0

So I am trying to keep a list in order at all times. So whenever new data comes in, I will insert this to the 'sorted list'.

Question, why is bisect.insort much faster than my linked list implementation. I know bisect search takes O(logn), but due to the insertion to the list, it really takes O(n). Where as the linked list implementation should also be O(n). Inserting new values in the sorted linked list should also be O(n). But why is the time comparison much much slower?

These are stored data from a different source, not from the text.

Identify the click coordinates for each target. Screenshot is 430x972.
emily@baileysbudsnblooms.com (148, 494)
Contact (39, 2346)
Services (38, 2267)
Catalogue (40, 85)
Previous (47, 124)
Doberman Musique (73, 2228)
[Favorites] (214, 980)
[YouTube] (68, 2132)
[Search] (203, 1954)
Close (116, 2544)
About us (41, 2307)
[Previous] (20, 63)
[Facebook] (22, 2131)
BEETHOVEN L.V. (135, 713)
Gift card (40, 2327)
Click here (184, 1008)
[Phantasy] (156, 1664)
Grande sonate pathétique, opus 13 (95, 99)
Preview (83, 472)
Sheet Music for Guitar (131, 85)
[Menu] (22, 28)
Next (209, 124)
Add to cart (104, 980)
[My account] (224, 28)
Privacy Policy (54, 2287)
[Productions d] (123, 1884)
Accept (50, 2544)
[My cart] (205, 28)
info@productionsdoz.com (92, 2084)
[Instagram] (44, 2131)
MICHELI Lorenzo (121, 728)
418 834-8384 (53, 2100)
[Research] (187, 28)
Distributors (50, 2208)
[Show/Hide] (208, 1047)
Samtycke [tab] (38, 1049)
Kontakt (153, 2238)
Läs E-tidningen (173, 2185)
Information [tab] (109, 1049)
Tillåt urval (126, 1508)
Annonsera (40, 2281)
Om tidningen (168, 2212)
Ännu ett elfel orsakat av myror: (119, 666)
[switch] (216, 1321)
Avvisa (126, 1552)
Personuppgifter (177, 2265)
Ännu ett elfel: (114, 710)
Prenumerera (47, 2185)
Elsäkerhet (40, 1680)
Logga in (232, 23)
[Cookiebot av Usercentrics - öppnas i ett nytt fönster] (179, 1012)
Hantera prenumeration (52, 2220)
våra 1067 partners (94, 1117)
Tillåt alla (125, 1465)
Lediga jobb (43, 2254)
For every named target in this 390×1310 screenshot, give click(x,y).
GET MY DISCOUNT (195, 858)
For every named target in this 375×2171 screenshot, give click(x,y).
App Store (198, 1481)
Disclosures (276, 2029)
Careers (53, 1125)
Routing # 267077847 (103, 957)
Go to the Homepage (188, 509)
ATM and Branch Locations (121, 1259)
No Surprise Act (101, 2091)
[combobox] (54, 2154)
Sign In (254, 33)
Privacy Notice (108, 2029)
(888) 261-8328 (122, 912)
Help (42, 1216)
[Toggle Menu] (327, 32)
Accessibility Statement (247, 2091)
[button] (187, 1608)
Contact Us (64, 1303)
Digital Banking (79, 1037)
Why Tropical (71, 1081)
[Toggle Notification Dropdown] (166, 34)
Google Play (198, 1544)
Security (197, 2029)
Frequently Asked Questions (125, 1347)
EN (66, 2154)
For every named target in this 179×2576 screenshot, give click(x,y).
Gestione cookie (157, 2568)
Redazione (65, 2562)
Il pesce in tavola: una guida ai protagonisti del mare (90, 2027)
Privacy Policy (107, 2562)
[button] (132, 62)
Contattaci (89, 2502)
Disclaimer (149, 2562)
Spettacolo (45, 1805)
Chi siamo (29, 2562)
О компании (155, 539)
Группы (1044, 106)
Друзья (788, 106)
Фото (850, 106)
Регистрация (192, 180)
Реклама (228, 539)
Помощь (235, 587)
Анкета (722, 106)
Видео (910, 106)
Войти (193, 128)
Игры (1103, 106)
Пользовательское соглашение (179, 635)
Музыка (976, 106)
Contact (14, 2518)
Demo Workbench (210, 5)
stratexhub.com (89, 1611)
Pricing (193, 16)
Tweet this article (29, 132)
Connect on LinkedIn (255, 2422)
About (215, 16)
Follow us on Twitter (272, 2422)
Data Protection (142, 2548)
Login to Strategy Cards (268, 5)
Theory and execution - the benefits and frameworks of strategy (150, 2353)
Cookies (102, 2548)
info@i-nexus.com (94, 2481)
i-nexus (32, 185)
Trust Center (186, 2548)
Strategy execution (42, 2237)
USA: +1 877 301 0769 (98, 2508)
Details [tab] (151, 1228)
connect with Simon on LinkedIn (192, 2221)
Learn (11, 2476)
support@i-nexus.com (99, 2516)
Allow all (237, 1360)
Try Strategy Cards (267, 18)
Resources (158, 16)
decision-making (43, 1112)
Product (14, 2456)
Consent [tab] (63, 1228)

Is my linked list implementation not optimized?

Here's my sample code:

import timeit
import bisect
import random


# Testing parameters
NUM_ITERATION_TEST = 10
TOTAL_NUM_DATA = 10000
DATA = [random.randint(0, 1000) for x in range(TOTAL_NUM_DATA)]


class Node():
    def __init__(self, val):
        self.val = val
        self.next = None


class LinkedListIterator():
    def __init__(self, head):
        self.current = head

    def __iter__(self):
        return self

    def __next__(self):
        if not self.current:
            raise StopIteration
        else:
            val = self.current.val
            self.current = self.current.next
            return val


class LinkedList():
    def __init__(self):
        self.head = None

    def __iter__(self):
        return LinkedListIterator(self.head)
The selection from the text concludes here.